-- Document text follows --

Objective Quality physical education (PE) is the cornerstone of comprehensive school physical activity (PA) promotion programmes. We tested the efficacy of a teacher professional learning intervention, delivered partially via the internet, designed to maximise opportunities for students to be active during PE lessons and enhance adolescents’ motivation towards PE and PA.

Methods A two-arm cluster randomised controlled trial with teachers and Grade 8 students from secondary schools in low socioeconomic areas of Western Sydney, Australia. The Activity and Motivation in Physical Education (AMPED) intervention for secondary school PE teachers included workshops, online learning, implementation tasks and mentoring sessions. The primary outcome was the proportion of PE lesson time that students spent in moderate-to-vigorous physical activity (MVPA), measured by accelerometers at baseline, postintervention (7–8 months after baseline) and maintenance (14–15 months). Secondary outcomes included observed PE teachers’ behaviour during lessons, students’ leisure-time PA and students’ motivation.

-- Document text concluded --
-- Dataset content follows --

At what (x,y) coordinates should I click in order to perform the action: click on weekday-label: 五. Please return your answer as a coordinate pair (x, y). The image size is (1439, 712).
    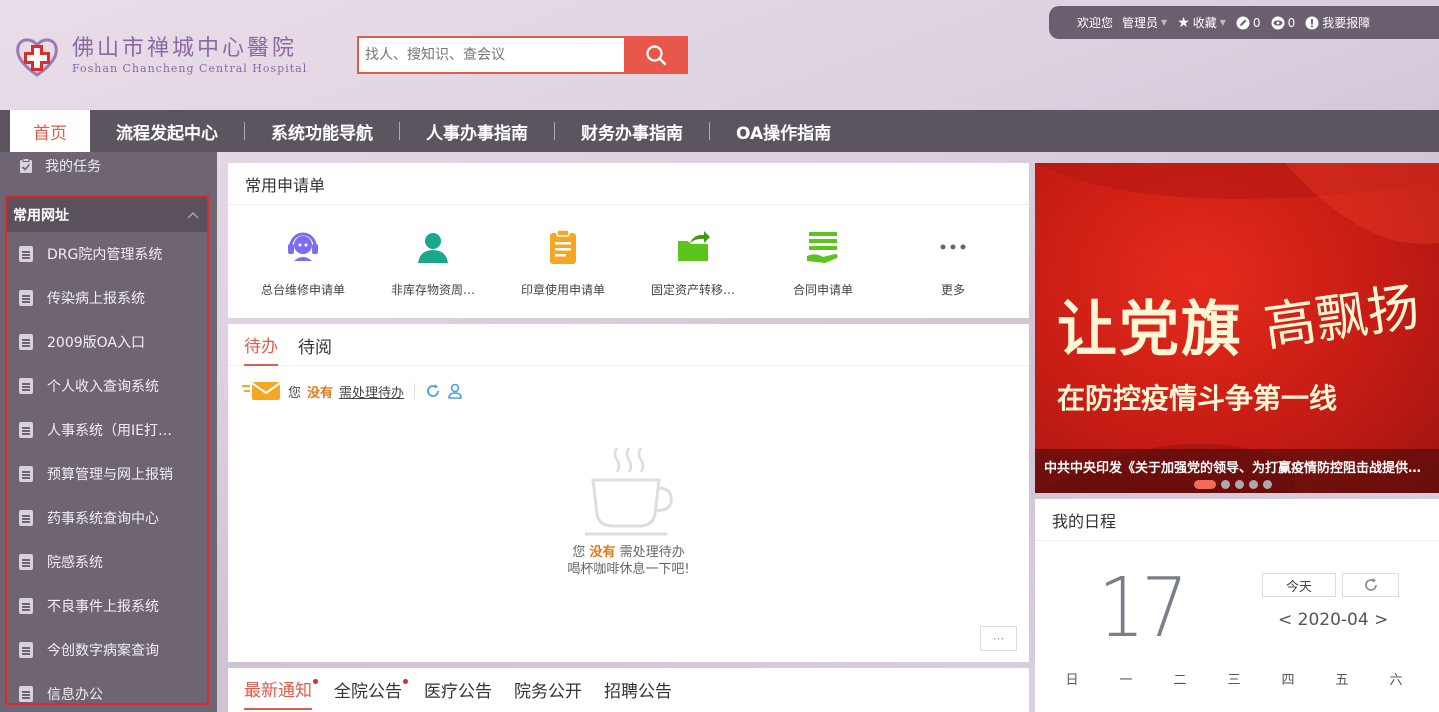
    Looking at the image, I should click on (1342, 680).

-- Dataset content concluded --

◆ Request:
From the abstract on the physical education trial above, copy word for word the part that opens with the words containing "Objective Quality physical" and closes with "towards PE and PA.".

◆ Exercise response:
Objective Quality physical education (PE) is the cornerstone of comprehensive school physical activity (PA) promotion programmes. We tested the efficacy of a teacher professional learning intervention, delivered partially via the internet, designed to maximise opportunities for students to be active during PE lessons and enhance adolescents’ motivation towards PE and PA.